Я поняла, что должна немедленно покинуть Гилдерой Холл — мне не пристало находиться здесь во время семейной ссоры. Однако старик Амброуз крепко держал меня за руку. Его лицо постепенно желтело и наливалось злостью.

— Какое мне дело до тебя? Какое мне дело до твоего мнения? Ты явился сюда подобрать то немногое, что осталось от былой роскоши.
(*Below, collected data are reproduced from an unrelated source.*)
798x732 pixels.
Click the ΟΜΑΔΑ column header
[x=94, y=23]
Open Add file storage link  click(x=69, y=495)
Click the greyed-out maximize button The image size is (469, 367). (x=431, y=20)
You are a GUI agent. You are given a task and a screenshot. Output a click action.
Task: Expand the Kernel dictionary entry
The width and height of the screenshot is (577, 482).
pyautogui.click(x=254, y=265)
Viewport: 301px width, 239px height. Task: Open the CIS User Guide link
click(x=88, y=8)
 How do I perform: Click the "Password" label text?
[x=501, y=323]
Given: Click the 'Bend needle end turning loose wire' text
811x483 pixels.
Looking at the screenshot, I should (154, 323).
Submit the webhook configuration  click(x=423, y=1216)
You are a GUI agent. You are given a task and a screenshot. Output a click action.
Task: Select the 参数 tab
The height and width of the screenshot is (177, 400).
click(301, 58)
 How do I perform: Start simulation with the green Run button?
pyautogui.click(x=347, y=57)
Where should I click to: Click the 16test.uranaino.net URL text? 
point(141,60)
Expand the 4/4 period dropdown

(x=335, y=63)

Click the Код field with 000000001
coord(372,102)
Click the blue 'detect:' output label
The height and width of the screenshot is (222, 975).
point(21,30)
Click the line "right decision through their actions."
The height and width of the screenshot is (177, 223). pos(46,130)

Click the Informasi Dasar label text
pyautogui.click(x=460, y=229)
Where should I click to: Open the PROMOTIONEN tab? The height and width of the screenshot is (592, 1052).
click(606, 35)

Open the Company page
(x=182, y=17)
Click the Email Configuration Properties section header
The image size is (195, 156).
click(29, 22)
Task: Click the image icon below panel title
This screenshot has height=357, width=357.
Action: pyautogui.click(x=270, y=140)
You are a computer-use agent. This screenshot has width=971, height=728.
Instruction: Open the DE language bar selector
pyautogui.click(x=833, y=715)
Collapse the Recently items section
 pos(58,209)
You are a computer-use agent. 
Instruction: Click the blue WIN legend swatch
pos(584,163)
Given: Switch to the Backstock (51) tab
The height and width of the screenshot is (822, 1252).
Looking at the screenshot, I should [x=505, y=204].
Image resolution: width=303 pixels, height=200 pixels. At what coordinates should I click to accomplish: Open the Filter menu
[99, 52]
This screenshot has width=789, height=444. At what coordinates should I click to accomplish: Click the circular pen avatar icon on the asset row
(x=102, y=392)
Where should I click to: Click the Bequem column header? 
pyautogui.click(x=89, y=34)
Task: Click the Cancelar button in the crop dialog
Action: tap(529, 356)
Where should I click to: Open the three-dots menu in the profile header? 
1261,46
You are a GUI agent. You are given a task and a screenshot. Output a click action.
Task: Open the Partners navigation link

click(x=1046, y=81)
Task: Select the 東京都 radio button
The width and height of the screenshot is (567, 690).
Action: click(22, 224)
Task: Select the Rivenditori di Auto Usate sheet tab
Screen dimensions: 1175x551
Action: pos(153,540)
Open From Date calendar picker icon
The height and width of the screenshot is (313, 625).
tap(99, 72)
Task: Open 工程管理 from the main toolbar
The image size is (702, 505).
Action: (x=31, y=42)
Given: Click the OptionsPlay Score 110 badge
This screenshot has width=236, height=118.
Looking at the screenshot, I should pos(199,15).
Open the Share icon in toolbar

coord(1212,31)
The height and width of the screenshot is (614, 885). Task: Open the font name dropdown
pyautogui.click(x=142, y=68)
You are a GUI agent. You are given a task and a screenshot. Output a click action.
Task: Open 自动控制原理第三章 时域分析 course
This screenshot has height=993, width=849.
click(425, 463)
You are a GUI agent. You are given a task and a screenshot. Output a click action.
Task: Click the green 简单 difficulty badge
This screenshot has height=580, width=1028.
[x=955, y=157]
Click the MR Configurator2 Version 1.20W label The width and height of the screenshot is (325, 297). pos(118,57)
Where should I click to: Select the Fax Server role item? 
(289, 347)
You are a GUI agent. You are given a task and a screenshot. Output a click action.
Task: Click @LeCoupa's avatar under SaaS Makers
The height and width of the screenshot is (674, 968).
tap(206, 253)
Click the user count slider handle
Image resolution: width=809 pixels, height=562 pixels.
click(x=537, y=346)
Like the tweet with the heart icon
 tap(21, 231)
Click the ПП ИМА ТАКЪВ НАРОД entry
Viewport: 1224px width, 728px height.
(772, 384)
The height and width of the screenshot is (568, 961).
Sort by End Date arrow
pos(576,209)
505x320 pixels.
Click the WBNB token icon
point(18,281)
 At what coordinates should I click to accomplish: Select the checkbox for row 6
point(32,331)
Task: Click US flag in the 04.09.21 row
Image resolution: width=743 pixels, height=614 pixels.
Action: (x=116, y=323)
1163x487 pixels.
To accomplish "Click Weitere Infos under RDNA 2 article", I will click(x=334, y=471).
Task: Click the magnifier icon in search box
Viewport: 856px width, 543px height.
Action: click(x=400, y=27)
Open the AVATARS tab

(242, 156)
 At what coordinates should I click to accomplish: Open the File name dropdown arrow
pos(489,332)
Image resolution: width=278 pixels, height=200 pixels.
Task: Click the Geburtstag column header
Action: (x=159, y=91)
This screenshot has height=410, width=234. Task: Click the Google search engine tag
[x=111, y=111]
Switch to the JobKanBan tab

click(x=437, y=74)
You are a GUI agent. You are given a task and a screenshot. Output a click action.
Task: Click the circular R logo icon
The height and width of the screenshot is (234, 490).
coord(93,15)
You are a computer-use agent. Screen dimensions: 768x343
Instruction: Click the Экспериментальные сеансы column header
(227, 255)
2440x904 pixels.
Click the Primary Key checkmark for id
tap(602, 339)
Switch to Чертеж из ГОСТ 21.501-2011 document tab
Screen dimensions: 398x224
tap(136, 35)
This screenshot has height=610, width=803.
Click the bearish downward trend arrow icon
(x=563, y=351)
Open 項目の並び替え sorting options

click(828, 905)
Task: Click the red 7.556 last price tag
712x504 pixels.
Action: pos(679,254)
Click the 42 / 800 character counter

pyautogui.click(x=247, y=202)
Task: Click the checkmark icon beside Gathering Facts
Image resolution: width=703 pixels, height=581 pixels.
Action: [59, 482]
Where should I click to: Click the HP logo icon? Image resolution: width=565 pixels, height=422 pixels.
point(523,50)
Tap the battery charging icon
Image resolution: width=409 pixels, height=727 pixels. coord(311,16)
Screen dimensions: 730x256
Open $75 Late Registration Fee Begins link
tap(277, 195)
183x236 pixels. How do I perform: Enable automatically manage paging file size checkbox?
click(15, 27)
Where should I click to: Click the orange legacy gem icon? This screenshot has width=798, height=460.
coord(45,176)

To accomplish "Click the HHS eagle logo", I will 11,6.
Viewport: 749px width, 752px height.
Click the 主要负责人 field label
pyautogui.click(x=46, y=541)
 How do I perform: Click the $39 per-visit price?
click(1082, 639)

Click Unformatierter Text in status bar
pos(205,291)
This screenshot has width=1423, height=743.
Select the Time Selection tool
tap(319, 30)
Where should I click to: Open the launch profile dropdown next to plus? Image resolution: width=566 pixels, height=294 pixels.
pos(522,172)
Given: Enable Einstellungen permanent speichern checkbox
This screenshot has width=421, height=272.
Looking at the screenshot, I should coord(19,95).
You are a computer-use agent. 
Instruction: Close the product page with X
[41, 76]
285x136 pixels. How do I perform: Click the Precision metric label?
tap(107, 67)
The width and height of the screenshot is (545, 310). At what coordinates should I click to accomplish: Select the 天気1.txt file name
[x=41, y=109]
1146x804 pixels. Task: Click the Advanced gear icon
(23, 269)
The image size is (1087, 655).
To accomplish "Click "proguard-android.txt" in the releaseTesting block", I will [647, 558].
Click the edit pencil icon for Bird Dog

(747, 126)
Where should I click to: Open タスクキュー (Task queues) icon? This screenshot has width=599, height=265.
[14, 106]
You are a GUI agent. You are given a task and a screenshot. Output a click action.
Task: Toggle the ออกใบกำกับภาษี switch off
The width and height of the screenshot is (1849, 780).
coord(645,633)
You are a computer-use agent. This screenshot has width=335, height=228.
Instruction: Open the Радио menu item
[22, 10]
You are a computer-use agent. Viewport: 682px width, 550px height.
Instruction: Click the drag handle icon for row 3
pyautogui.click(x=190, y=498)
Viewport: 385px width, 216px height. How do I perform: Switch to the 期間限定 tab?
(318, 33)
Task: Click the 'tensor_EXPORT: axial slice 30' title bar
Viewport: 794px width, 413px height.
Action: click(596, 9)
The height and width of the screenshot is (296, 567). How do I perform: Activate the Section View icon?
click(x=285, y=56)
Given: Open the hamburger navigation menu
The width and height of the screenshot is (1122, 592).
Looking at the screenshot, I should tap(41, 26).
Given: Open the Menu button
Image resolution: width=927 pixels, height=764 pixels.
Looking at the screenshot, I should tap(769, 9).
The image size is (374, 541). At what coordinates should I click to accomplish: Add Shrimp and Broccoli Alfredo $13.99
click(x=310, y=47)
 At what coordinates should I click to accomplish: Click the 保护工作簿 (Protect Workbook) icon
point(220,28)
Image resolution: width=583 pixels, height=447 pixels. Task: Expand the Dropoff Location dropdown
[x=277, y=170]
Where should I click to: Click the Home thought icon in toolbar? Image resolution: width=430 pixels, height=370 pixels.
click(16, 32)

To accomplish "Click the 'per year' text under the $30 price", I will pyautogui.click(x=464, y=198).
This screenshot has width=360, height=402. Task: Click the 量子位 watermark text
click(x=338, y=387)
Если ты беспокоился обо мне, почему ты уехал и не давал о себе знать? Ни единой весточки в течение долгих двенадцати лет! И разве не ты сбежал с женщиной, которую я безумно любил, которой отдал свое сердце?

Амброуз тяжело навалился на меня. Он наверняка бы упал, если бы я сделала шаг в сторону. Глаза Вера затуманились.

— Знаю, я заслужил твои упреки.

Амброуз снова коротко хохотнул.

— Ты всегда был мягким сентиментальным дурачком. Я не любил ее ни капли. Я не открывал ей ни свое сердце, ни свой кошелек. Она была такой же шлюхой, как и все остальные. Для меня она ничего не значила.

— Не знаю, правда ли то, что ты говоришь, — медленно произнес Вер. — Надеюсь, что правда. Но даже если это так, моему поступку нет оправдания. В нашей семье не привыкли отвечать за свои слова. Меня это угнетает. Пришло время вести себя, как подобает нормальным людям. Пора понять, что такое ответственность.

— Лицемер! Ханжа! Мошенник!

— Отпустите меня, — я попыталась высвободить руку. — Не хочу выслушивать все это.

— О, ты не хочешь это слышать? А я называю вещи своими именами. — Амброуз ехидно ухмыльнулся. — Вероятно, ты уже видишь себя миссис Гилдерой. Мысленно считаешь себя владелицей поместья. Это большая ошибка. Хочу тебе сказать, что этот молодой человек, — Амброуз ткнул пальцем в Вера, — не получит ничего, ни единого пенни. Завтра я собираюсь снова пригласить Винденбанка и переписать завещание в пользу Гая. Вер останется нищим.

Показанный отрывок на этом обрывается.